是否可以按用户设置 ASP.NET Owin 安全 cookie 的 ExpireTimeSpan？

Posted 2023-03-10

【中文标题】是否可以按用户设置 ASP.NET Owin 安全 cookie 的 ExpireTimeSpan？

【英文标题】：Is it possible to set an ASP.NET Owin security cookie's ExpireTimeSpan on a per-user basis?

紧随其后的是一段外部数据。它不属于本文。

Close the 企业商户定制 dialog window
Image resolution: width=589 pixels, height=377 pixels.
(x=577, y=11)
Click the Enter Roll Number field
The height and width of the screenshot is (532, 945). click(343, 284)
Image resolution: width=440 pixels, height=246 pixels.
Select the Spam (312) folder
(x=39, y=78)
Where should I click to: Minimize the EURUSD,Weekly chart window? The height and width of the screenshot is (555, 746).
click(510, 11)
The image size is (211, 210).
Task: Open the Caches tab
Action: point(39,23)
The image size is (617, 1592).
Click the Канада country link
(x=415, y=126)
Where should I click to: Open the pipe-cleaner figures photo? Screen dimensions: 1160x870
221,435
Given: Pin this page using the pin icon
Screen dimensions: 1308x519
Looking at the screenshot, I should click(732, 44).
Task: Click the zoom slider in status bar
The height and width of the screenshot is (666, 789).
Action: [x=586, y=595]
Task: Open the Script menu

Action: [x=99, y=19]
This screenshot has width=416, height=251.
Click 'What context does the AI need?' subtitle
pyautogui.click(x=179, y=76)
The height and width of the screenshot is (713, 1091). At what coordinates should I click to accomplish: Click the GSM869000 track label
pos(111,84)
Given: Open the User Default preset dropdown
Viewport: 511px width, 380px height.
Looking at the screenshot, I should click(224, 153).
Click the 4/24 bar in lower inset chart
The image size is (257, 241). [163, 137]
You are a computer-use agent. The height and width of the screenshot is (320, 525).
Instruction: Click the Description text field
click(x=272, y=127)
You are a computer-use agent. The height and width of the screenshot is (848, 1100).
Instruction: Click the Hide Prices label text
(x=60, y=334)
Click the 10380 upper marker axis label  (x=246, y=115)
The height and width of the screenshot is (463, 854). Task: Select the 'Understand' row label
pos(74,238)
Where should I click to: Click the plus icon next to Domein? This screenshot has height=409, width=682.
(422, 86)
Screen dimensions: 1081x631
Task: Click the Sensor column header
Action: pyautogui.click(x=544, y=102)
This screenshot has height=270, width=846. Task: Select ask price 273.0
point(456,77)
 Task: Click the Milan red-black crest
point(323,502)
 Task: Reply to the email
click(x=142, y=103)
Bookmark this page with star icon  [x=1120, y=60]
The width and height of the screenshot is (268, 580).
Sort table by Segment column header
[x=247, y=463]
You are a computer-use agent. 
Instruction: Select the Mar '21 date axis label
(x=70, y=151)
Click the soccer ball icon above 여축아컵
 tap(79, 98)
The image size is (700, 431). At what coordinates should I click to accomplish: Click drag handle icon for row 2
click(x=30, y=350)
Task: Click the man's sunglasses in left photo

【发布时间】：2015-04-07 05:11:01

【问题描述】：

我们有一个使用 Owin cookie 身份验证的 ASP.NET MVC 5 应用程序。目前，我们设置cookie认证如下：

public partial class Startup

    public void ConfigureAuth(IAppBuilder app)
    
        var timeoutInMinutes = int.Parse(ConfigurationManager.AppSettings["cookie.timeout-minutes"]);

        app.UseCookieAuthentication(new CookieAuthenticationOptions
        
            AuthenticationType = DefaultAuthenticationTypes.ApplicationCookie,
            AuthenticationMode = AuthenticationMode.Active,
            LoginPath = new PathString("/"),
            ExpireTimeSpan = TimeSpan.FromMinutes(timeoutInMinutes),
            SlidingExpiration = true,
            LogoutPath = new PathString("/Sessions/Logout")
        );
    

我们有一个功能请求，允许我们应用程序的管理员在其组织内自定义会话超时。但是，上面的配置代码在 MVC 应用程序级别执行，我们的应用程序是多租户的。有谁知道在身份验证期间或通过在某处覆盖 Owin 管道事件来为每个用户设置用户会话的 ExpireTimeSpan 的方法？

提前致谢！

【参考方案1】：

身份验证选项包含一个名为Provider 的属性。您可以将其设置为默认提供程序并使用其中一种方法覆盖（例如OnResponseSignIn）来修改登录设置，或者您可以实现自己的ICookieAuthenticationProvider 并执行相同操作。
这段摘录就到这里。